#### [Document text]
"""
That particular analogy, Why buy the cow when you can have the milk for free?” bothers me this afternoon.

NML wrote on ’8 Things That Every Woman Should Steer Clear Of’, some dating pitfalls to avoid, on Baggage Reclaim. One of her commenters apparently advises against getting into sex too soon. Johnny used the above homily as a reference.

Back when we kept milk cows on a farm (Dad milked cows), the cows accomplished several things. First, when Dad had to give up milking cows due to health problems, they found they made about $2 less per year. A cow eats. And drops fertilizer over the pasture, what gets dropped in the farm fertilized fields and the garden. Buy the milk, you don’t get that. At least, not in the stores I shop at. You also get to know the cows, the calves (there have to be calves or there isn’t any milk). You learn a lot, raising and working livestock. Think of what a pet dog or cat teaches, and they won’t step on your feet if you get too smart for your britches. Cows have expressions, moods. It can be rewarding to work with them, to share your day. The cows make the farm a richer environment and experience. Plus, keeping livestock makes lots of work, which is essential for raising healthy kids.
"""
#### [Record list]
"""
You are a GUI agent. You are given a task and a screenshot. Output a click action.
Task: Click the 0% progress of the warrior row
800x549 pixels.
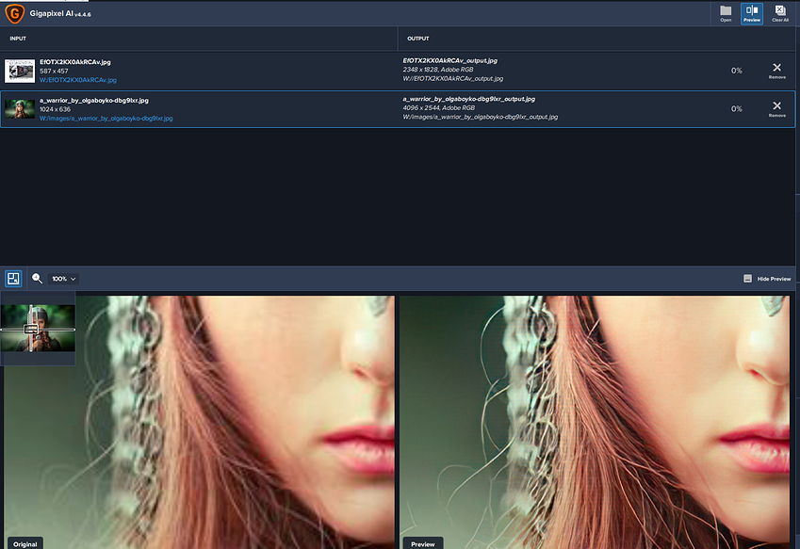click(736, 108)
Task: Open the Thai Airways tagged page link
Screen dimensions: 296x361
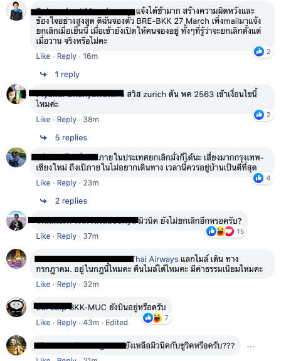Action: 156,259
"""
#### [Task requirements]
- A) Name every animal that the post above mentions.
- B) According to the post above, why did Dad give up milking cows?
- C) Please write out the part of the post above that begins with "That particular analogy, Why" and ends with "as a reference.", changing "afternoon" to "morning".

#### [Expected results]
- A) cows, calves, dog, cat

- B) He gave it up due to health problems.

- C)
That particular analogy, Why buy the cow when you can have the milk for free?” bothers me this morning.

NML wrote on ’8 Things That Every Woman Should Steer Clear Of’, some dating pitfalls to avoid, on Baggage Reclaim. One of her commenters apparently advises against getting into sex too soon. Johnny used the above homily as a reference.